Den Verkehrsraum Seligenstadts attraktiver und zeitgemäß gestalten, darauf legen die Freien Wähler Seligenstadt seit Jahrzehnten einen großen Fokus. „Ob Umgehungsstraße, Fahrradwege oder Schulwegsicherung wir sehen wo es zu Problemen kommt und adressieren es entsprechend, um Situationen zu entschärfen und einen Fortschritt für das Wohl der Bürgerinnen und Bürger Seligenstadts zu erreichen.“, so Fraktionschef Matthias Rupp.

 

Im August 2020 beantragte die damalige Koalition aus FDP, SPD und Freien Wählern den Magistrat zu beauftragen eine Prüfung durchzuführen, inwiefern Bereiche der Altstadt Seligenstadts vom Verkehr entlastet werden können. 

 

„Wir sind sehr zuversichtlich, dass ein Konzept noch dieses Jahr vorgelegt werden wird, sodass die entsprechenden Maßnahmen hoffentlich für die nächste Sommersaison umgesetzt sein werden.“ 

 

Doch die Freien Wähler sehen noch weiteren Handlungsbedarf angrenzend an die Altstadt, denn auch die stark frequentierte Grabenstraße erachten sie als überarbeitungswürdig. 

 

„Angefangen bei der Einmündung von der Jahnstraße in die Grabenstraße, die eine Zumutung und Gefahr für querende Radler oder Fußgänger ist, über die Ausfahrt aus dem Parkdeck, an der gerne die Einbahnstraßenregelung missachtet wird, bis zur vollständigen Nutzung von Fahrradfahrenden entgegengesetzt der zugelassenen Fahrtrichtung.
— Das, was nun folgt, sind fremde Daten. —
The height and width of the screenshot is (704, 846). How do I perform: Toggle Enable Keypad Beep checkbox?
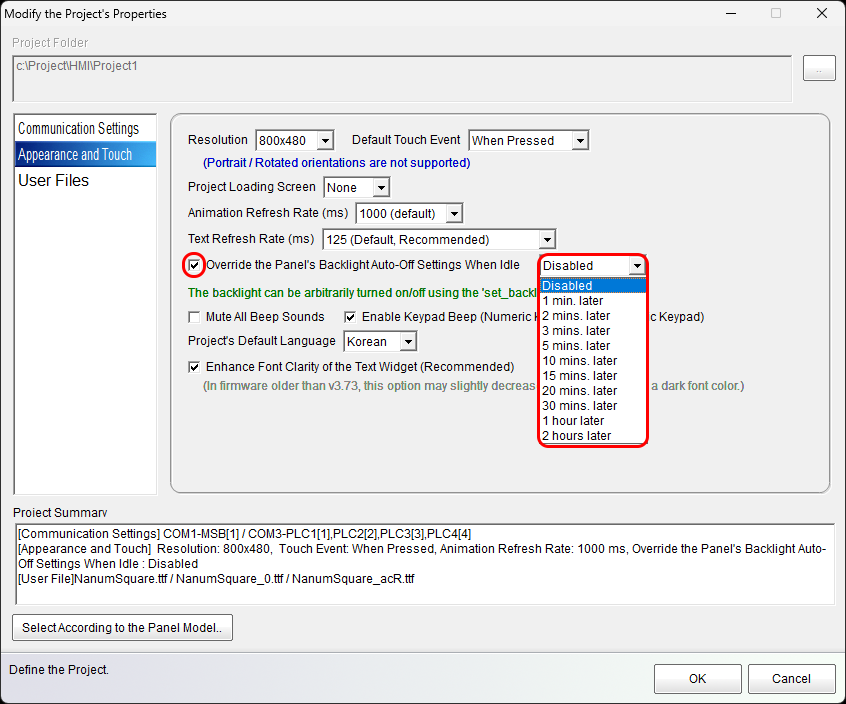pos(351,317)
Wir sind optimistisch, dass die Freien Wähler durch ihren Antrag einen wichtigen Stein ins Rollen bringen, denn die derzeitige Situation in diesem Bereich ist weder für die Anwohner noch die Verkehrsteilnehmer eine attraktive Lösung.“ kommentiert stellv. Fraktionsvorsitzender Hagen Oftring. Er stellt weiter klar, dass sobald ein Konzept für eine Neugestaltung vorliegen würde, man selbstverständlich nur gemeinsam mit den direkt Betroffenen eine tragbare und akzeptierte Lösung angehen könne.

 

Die Freien Wähler Seligenstadt erhoffen sich mit ihrem Antrag „Erstellung eines Konzepts für die Grabenstraße“ sowohl eine Sicherung für die schwächeren Verkehrsteilnehmer als auch eine erhebliche Entlastung für die Anwohner vom plagenden Durchfahrtsverkehr.